--- Brief ---
Reproduce exactly only the lines from the line that holds "Click the candlestick icon beside GLD (Daily)" to the line that holds "You are a computer-use agent.", inclusive, in the listing below, and please leave out every picture.

--- Source records ---
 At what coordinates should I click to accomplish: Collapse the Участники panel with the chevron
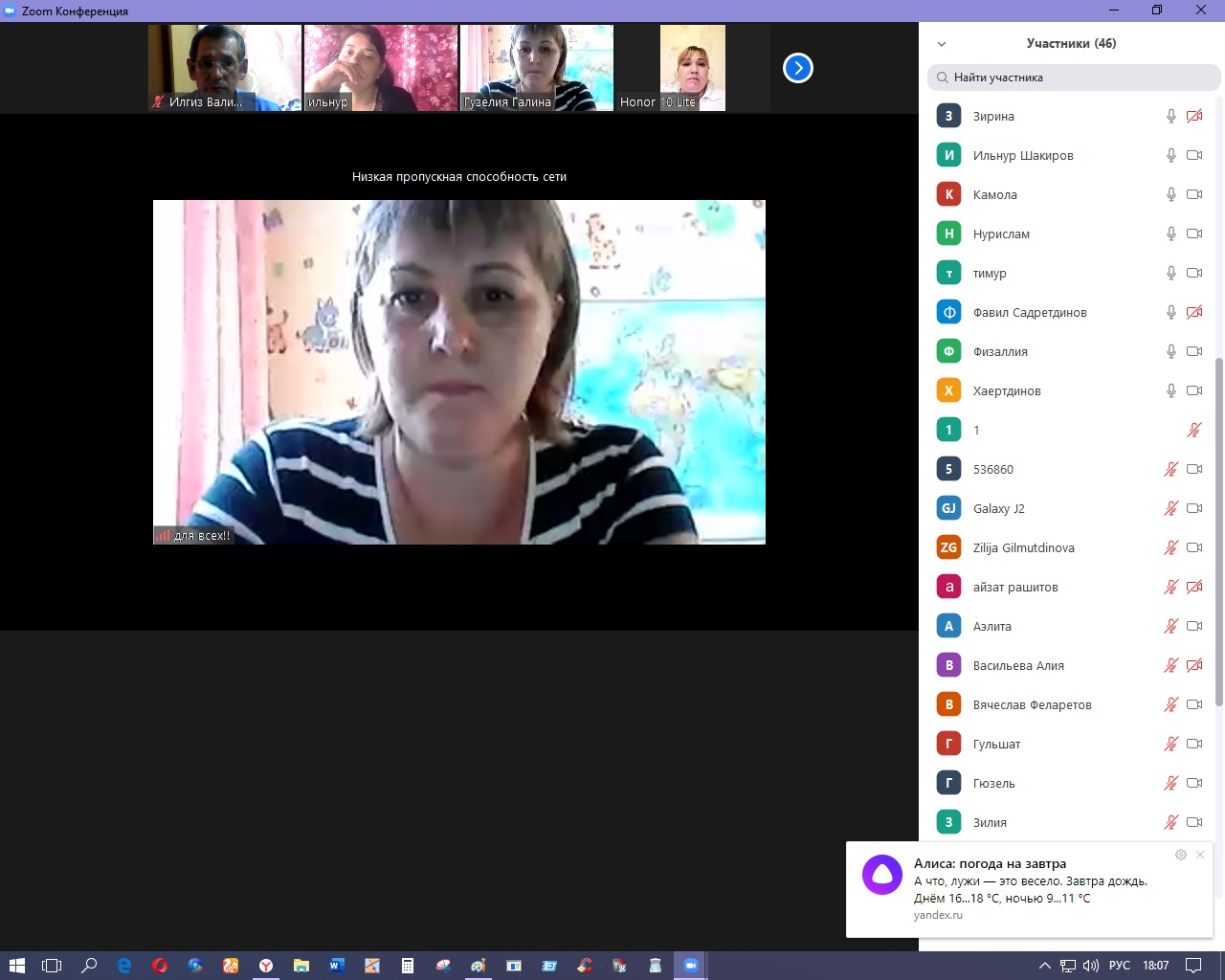point(942,44)
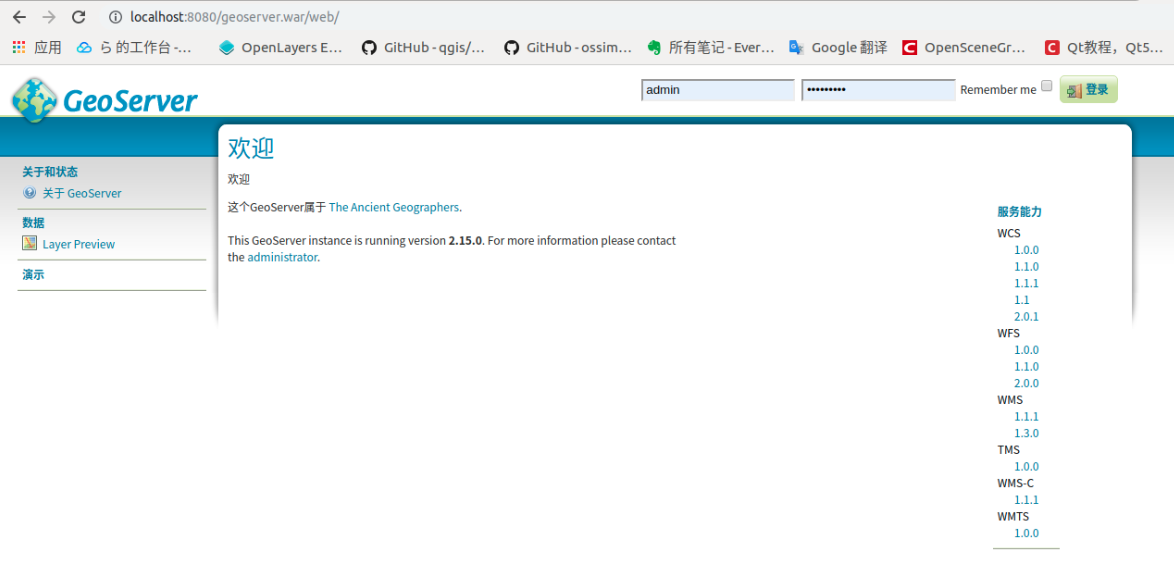Reload the page with the refresh icon
This screenshot has width=1174, height=588.
coord(78,17)
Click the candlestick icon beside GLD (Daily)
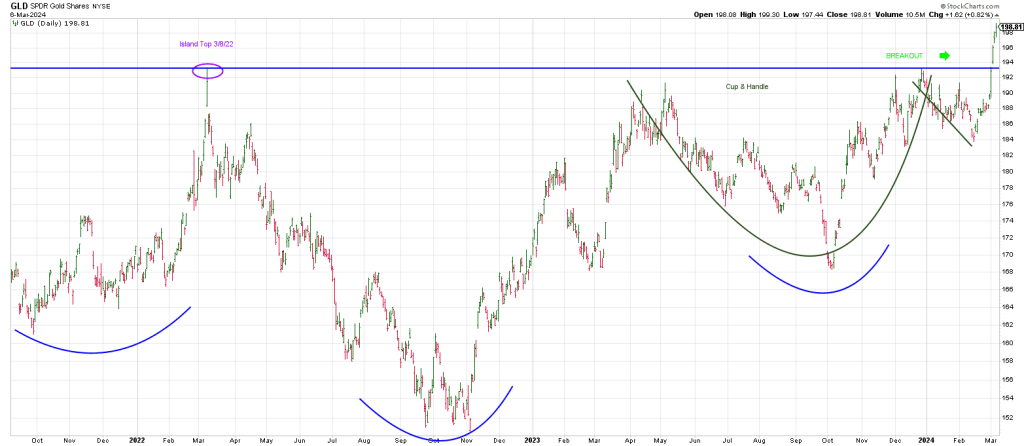This screenshot has height=446, width=1024. click(13, 24)
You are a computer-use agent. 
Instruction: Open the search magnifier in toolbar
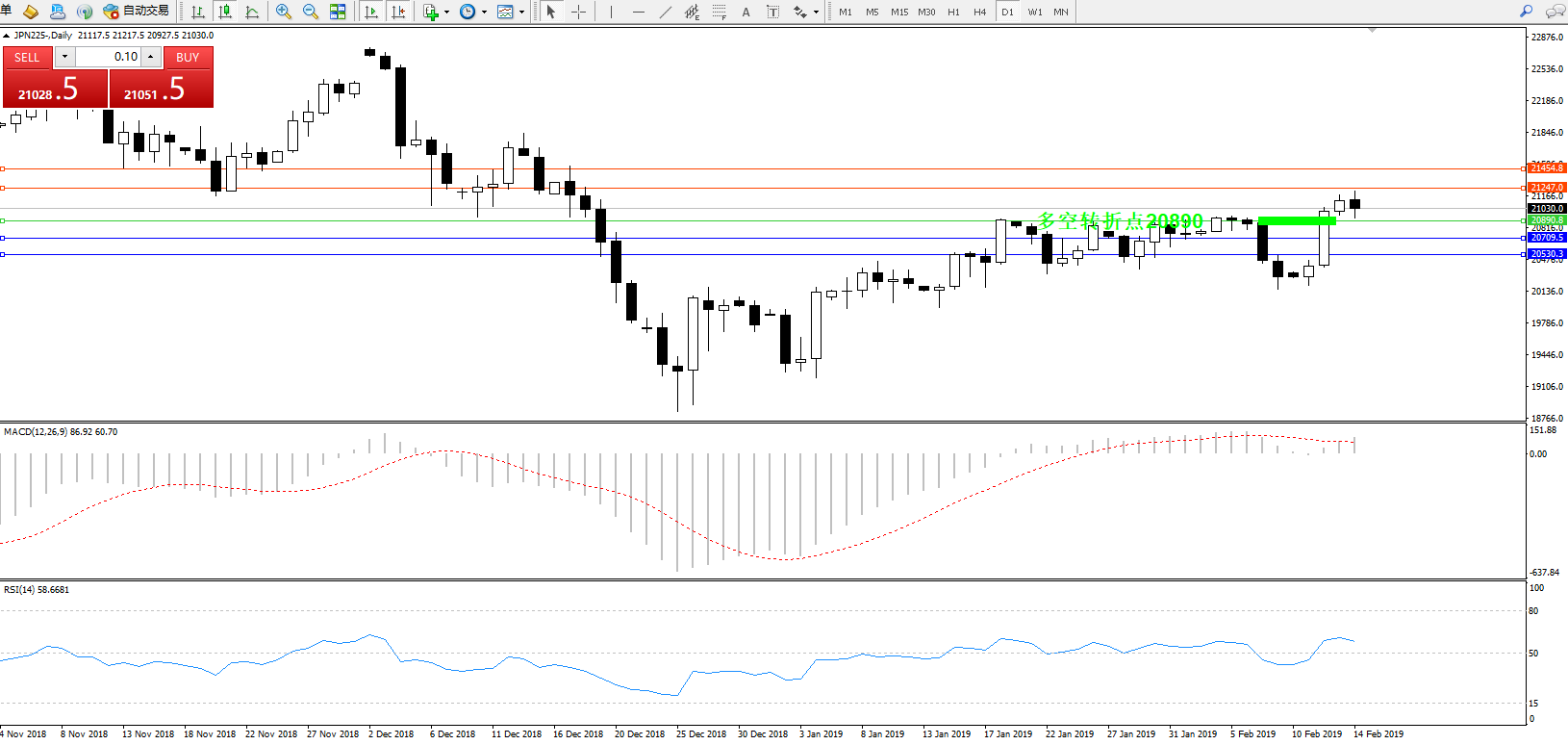1526,12
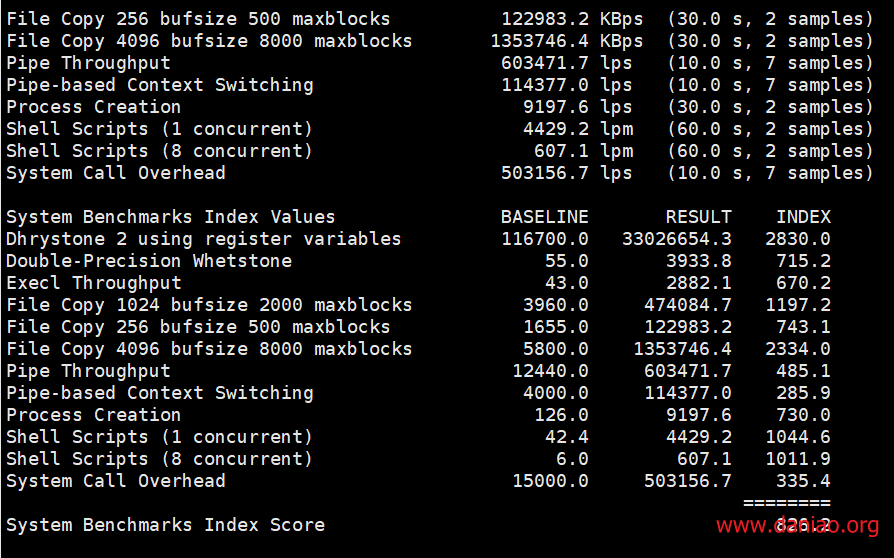The height and width of the screenshot is (558, 894).
Task: Click the Execl Throughput index value 670.2
Action: click(803, 283)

--- Written answer ---
Click the candlestick icon beside GLD (Daily)
This screenshot has height=446, width=1024. click(13, 24)
You are a computer-use agent. 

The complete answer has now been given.